Al mediodía se sintió alarmado y envió un coche a casa de Stormgren. Diez
minutos más tarde oyó, sobresaltado, el sonido de una sirena, y una patrulla policial
apareció en la avenida Roosevelt. Las agencias noticiosas debían de tener algunos
amigos en ese coche, pues mientras Van Ryberg observaba cómo se acercaba la
patrulla, la voz de la radio anunciaba al mundo que Pieter Van Ryberg ya no era un
simple asistente, sino secretario general interino de las Naciones Unidas.

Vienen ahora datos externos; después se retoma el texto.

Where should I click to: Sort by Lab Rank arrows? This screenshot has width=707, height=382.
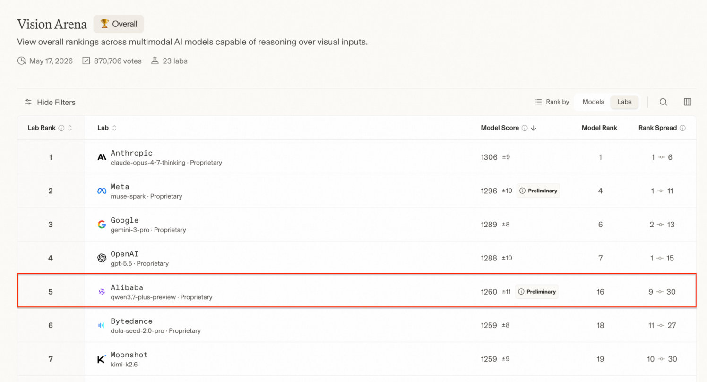70,128
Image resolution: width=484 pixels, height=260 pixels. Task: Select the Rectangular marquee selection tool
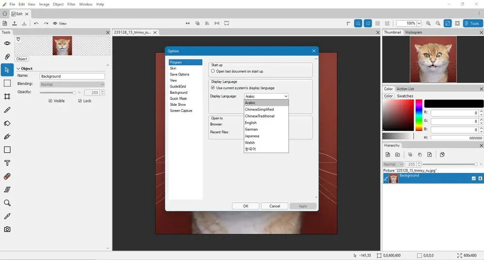click(7, 83)
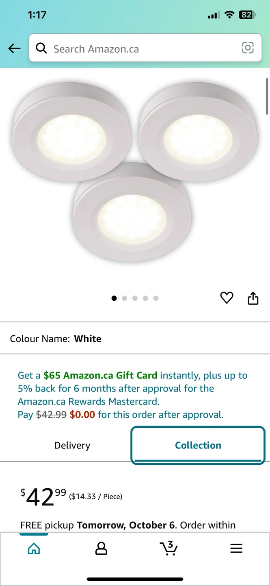Go to the Home tab icon

pos(34,549)
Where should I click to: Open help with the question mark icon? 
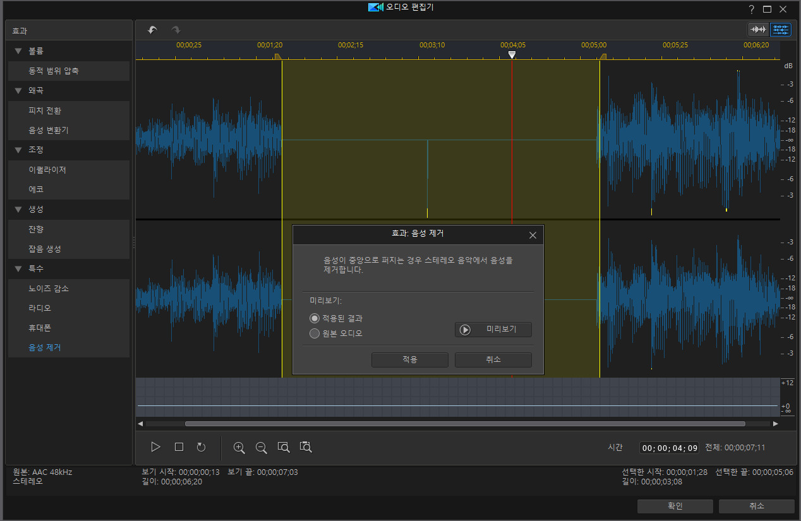pyautogui.click(x=752, y=9)
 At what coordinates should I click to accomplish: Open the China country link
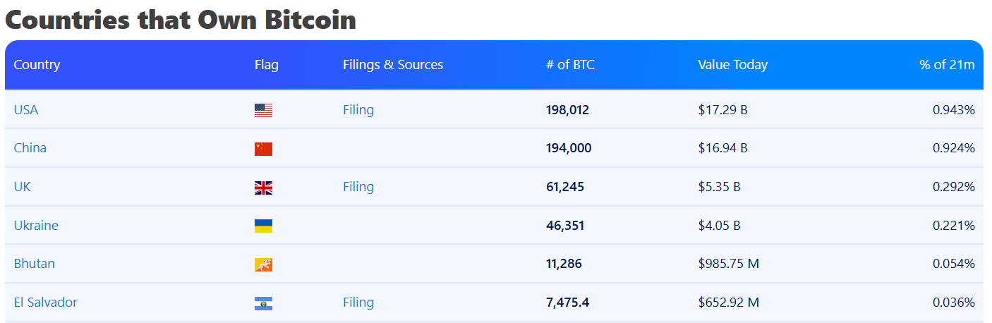pos(30,148)
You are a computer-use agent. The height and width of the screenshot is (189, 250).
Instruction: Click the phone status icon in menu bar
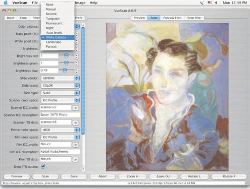pos(202,3)
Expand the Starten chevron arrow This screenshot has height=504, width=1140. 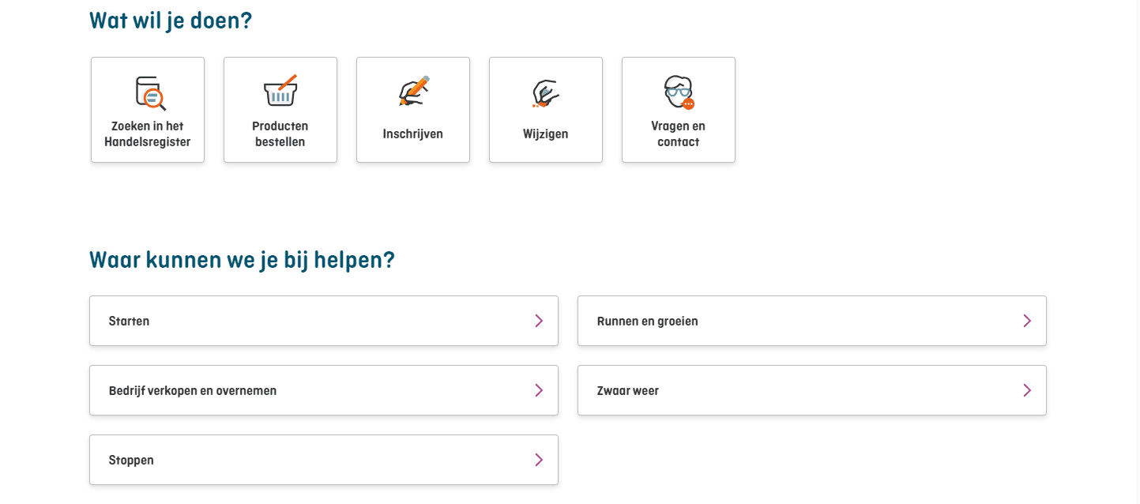point(539,321)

Si Van Ryberg no hubiese tenido tantas preocupaciones hubiera podido
entretenerse en estudiar las reacciones de la prensa ante la desaparición de Stormgren.
Durante este último mes los periódicos terrestres se habían dividido en dos facciones.
La prensa occidental, en su conjunto, aprobaba el plan de Karellen de que fuesen
todos los hombres ciudadanos del mundo. Los países orientales, por el contrario,
mostraban violentos, aunque artificiales espasmos de orgullo nacional. Algunos de
ellos no habían sido independientes sino por poco más de una generación, y sentían
que ahora se les arrebataba el triunfo de las manos. La crítica a los superseñores era
amplia y enérgica: después de un corto período inicial de extremas precauciones la
prensa había descubierto rápidamente que podía afrontar a Karellen con todos los
extremos de la rudeza sin que nunca ocurriese nada. Ahora estaba superándose a sí
misma.
La mayoría de estos ataques, aunque enunciados en voz alta, no representaban la
opinión de la mayoría del pueblo. A lo largo de las fronteras, que muy pronto
desaparecerían para siempre, se habían doblado las guardias; pero los soldados se
miraban de reojo, con una aún inarticulada amistad. Los políticos y los generales
podían gritar y enfurecerse, pero los silenciosos y expectantes millones sentían que
—no demasiado pronto— iba a cerrarse un largo y sangriento capítulo de la historia.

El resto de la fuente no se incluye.